BLOOMINGTON — A property owner has agreed to clean up by Aug. 15 thousands of used child safety seats that remain sprawled across what city officials called an "illegal junk yard" in southeast Bloomington and pay $37,900 in fines.
The plea agreement reached between the city of Bloomington and Bell International Company LLC averted a trial that was to begin at 9 a.m. Wednesday in the city's Administrative Court before hearing officer Steve Mahrt.
The property off of Indianapolis Street between East Bell Street and Croxton Avenue was one of three nationwide depository sites for seats collected last year through a nationwide recycling promotion by Walmart and TerraCycle; anyone who turned in an old seat received a $30 gift card. Walmart said it collected nearly 1 million car seats within five days.
Bell planned to have an affiliated firm, Akshar Plastic Inc., 1007 E. Bell St., strip the seats and recycle the metal, fabric and plastic, according to the company's attorney, Joe Dehn.
In court, Bell pleaded no contest to six of the seven violations alleged.
But Bell agreed to pay fines totaling $20,100 for violations alleging operation of a junkyard which is not permitted in a M-1 (manufacturing) district, accumulation of debris, and storage of combustible rubbage creating a nuisance or hazard to public safety or welfare.

= Required actions =
a) Update the car seat article between "Bell planned to" and "attorney, Joe Dehn.", inclusive, replacing "recycle" with "process".
b) List every dollar amount that appears in the car seat article.
c) Translate this sentence from the car seat article into Spanish: "In court, Bell pleaded no contest to six of the seven violations alleged."

Collection entries
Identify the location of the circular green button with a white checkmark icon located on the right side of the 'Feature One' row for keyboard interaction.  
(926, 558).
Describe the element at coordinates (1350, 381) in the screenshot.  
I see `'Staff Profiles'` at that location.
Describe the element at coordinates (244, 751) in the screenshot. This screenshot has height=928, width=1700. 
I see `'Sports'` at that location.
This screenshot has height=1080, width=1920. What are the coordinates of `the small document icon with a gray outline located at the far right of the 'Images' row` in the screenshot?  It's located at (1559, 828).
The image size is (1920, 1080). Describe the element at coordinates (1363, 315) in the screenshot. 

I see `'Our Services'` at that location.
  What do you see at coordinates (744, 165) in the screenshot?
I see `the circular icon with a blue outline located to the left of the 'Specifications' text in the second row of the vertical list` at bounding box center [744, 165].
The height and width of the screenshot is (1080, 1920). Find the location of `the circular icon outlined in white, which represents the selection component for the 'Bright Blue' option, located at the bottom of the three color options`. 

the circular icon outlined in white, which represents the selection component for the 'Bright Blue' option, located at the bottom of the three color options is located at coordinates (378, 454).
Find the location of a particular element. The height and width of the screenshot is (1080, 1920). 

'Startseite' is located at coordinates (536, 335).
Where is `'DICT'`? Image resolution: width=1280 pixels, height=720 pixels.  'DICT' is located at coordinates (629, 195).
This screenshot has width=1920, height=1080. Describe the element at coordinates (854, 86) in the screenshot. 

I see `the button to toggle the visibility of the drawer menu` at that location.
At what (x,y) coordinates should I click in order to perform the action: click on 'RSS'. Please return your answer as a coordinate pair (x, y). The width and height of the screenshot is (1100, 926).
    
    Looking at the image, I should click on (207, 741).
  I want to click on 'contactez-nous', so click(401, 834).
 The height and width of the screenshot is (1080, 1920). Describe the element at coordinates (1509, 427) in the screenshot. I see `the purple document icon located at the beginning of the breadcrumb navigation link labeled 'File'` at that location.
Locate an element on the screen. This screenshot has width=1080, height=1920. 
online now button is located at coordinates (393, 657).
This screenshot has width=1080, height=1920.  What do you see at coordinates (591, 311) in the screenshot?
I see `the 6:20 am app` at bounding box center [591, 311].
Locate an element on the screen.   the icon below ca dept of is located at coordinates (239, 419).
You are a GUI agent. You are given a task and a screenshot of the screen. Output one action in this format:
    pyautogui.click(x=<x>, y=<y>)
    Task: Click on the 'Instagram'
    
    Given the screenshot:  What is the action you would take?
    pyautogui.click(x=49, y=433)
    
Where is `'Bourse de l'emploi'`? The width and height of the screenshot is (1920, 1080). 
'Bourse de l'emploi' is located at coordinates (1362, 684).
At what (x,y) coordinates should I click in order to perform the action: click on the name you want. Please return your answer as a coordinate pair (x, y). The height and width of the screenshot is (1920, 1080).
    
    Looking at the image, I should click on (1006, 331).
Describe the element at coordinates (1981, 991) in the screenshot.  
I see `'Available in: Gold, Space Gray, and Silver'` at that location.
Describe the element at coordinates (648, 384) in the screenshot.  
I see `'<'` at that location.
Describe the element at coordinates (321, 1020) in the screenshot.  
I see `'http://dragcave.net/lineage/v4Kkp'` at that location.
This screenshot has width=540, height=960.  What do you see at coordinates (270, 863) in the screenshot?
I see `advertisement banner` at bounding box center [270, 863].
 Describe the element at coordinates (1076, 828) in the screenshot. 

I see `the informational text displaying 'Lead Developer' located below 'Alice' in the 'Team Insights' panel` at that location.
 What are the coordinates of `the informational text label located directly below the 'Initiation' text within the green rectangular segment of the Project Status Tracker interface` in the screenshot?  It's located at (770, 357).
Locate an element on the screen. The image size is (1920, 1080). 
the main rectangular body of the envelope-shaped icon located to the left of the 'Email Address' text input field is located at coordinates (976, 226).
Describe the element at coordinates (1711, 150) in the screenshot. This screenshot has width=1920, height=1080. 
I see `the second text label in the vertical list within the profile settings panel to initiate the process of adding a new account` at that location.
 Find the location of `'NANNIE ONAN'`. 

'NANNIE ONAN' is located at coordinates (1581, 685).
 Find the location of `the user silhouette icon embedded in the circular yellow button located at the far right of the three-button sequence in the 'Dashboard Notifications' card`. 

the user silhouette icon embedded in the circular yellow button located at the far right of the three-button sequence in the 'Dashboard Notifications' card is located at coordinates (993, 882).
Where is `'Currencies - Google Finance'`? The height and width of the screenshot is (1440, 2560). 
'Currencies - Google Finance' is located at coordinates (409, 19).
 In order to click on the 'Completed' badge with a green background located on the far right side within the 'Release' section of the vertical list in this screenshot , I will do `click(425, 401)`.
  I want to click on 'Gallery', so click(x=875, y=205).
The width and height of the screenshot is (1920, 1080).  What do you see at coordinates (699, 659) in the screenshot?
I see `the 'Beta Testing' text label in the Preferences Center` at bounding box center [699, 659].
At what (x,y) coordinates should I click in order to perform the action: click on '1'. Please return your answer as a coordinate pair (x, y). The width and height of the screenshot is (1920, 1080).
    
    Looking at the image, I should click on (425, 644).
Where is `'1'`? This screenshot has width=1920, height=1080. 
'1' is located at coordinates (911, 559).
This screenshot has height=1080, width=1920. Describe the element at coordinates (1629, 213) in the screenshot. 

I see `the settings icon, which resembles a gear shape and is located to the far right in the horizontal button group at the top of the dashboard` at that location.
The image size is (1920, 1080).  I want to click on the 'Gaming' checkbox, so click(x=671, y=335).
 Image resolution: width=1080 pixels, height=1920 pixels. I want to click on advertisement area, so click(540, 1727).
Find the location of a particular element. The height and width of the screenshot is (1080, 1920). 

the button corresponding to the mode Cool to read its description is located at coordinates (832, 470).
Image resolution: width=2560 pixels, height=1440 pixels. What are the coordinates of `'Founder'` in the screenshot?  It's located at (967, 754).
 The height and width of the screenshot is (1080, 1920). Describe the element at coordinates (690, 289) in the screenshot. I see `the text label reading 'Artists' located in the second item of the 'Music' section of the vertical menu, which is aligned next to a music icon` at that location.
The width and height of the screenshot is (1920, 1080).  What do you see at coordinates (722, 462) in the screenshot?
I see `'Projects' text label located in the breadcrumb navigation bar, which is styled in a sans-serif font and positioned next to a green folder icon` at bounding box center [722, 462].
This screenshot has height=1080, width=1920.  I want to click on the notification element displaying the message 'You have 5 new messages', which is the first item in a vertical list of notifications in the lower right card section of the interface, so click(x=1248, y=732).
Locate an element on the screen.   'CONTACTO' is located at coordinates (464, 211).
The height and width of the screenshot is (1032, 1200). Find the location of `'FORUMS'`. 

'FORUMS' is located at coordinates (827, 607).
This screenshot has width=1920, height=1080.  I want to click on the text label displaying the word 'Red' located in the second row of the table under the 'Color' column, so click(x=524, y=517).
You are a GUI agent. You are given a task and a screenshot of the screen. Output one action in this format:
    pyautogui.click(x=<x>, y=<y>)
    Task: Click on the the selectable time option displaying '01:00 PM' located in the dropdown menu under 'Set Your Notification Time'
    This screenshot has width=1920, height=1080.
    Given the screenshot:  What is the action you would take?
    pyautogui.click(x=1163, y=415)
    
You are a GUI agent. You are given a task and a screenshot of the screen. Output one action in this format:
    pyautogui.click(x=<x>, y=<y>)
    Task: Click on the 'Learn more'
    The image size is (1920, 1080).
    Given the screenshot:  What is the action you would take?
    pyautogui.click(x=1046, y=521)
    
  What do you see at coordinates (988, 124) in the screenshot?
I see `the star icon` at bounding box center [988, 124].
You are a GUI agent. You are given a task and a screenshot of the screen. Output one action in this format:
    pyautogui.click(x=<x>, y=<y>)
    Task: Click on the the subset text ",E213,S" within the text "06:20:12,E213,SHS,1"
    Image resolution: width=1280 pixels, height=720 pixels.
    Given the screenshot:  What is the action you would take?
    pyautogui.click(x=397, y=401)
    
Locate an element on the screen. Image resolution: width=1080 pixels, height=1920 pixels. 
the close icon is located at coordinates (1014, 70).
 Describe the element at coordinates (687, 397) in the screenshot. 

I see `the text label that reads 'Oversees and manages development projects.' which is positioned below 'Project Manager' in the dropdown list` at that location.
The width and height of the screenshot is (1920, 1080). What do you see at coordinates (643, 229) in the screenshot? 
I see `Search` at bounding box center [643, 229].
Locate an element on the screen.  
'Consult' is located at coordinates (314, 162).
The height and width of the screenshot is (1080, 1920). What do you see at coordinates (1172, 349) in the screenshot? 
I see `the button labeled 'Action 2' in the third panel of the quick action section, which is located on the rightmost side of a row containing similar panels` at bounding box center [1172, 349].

= Responses in order =
a)
Bell planned to have an affiliated firm, Akshar Plastic Inc., 1007 E. Bell St., strip the seats and process the metal, fabric and plastic, according to the company's attorney, Joe Dehn.

b)
$37,900
$30
$20,100

c) En el tribunal, Bell no impugnó seis de las siete infracciones que se le imputaban.